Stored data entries
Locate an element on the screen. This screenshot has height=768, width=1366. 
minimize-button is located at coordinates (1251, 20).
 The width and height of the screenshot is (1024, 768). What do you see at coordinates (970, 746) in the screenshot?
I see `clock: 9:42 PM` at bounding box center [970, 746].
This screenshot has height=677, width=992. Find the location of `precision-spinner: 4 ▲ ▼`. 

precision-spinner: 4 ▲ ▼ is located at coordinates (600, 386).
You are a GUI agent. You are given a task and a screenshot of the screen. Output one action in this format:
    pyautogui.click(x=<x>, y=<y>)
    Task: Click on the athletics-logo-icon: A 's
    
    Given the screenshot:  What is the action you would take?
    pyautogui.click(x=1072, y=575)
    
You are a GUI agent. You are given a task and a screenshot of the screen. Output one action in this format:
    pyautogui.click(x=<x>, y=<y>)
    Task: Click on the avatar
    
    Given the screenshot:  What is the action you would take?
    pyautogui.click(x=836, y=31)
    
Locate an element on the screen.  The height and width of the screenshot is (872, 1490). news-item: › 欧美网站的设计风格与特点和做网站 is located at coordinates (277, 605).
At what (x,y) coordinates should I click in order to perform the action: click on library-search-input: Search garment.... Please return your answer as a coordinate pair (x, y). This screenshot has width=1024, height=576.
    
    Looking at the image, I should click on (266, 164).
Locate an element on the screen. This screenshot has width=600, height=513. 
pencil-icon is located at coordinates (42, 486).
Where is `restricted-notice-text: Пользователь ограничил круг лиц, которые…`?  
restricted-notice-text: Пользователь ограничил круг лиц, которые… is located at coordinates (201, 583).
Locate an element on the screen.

What this task involves :: Return every line above that contains the string "круг", treating case as significant.

Output ::
Where is `restricted-notice-text: Пользователь ограничил круг лиц, которые…`?  
restricted-notice-text: Пользователь ограничил круг лиц, которые… is located at coordinates (201, 583).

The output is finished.